**Exercise:** Pick out and copy every line of the rows below that contains the string "axis". Match case exactly.
-- Supplied entries follows --
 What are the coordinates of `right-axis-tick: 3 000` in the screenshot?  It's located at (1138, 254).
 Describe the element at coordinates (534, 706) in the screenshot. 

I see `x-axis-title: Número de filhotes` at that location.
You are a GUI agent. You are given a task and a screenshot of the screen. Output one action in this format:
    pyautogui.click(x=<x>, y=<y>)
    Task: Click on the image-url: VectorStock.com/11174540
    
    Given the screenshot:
-- Supplied entries concluded --
-- Supplied entries follows --
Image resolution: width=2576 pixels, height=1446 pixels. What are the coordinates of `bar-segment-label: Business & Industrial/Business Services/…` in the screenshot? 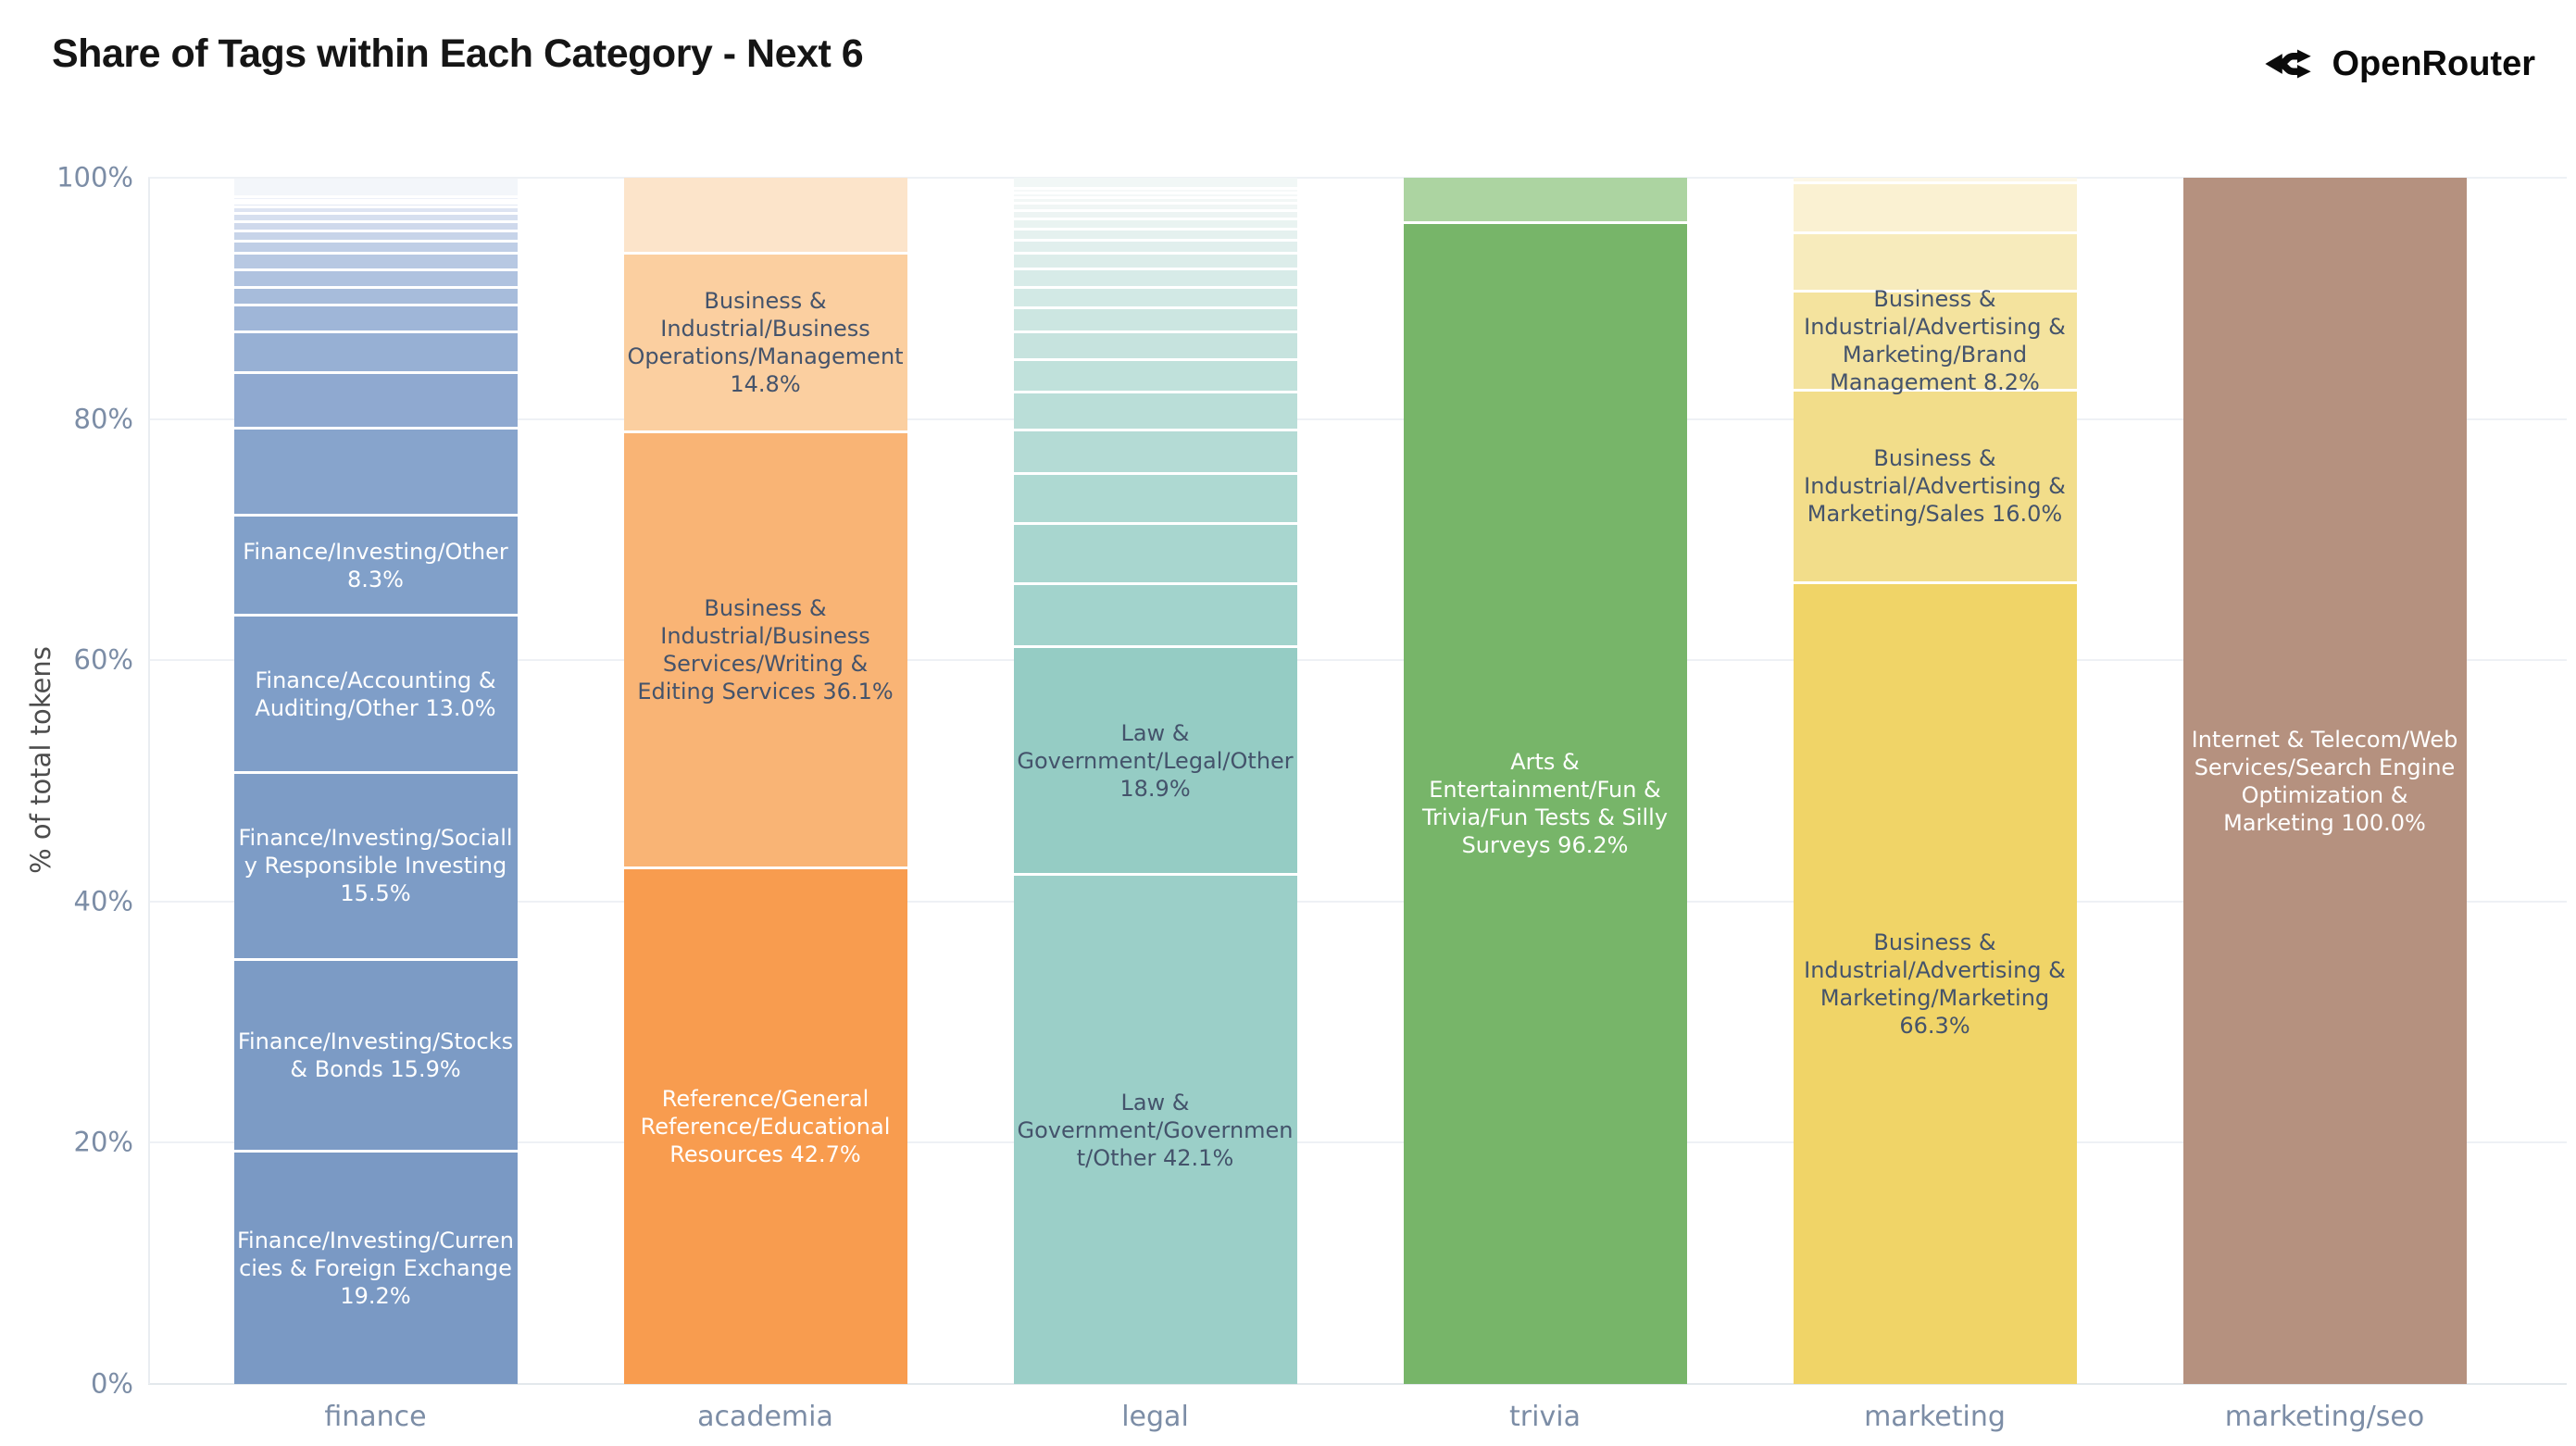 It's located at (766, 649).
-- Supplied entries concluded --
**Solution for this task:**
 What are the coordinates of `right-axis-tick: 3 000` in the screenshot?  It's located at (1138, 254).
I see `x-axis-title: Número de filhotes` at that location.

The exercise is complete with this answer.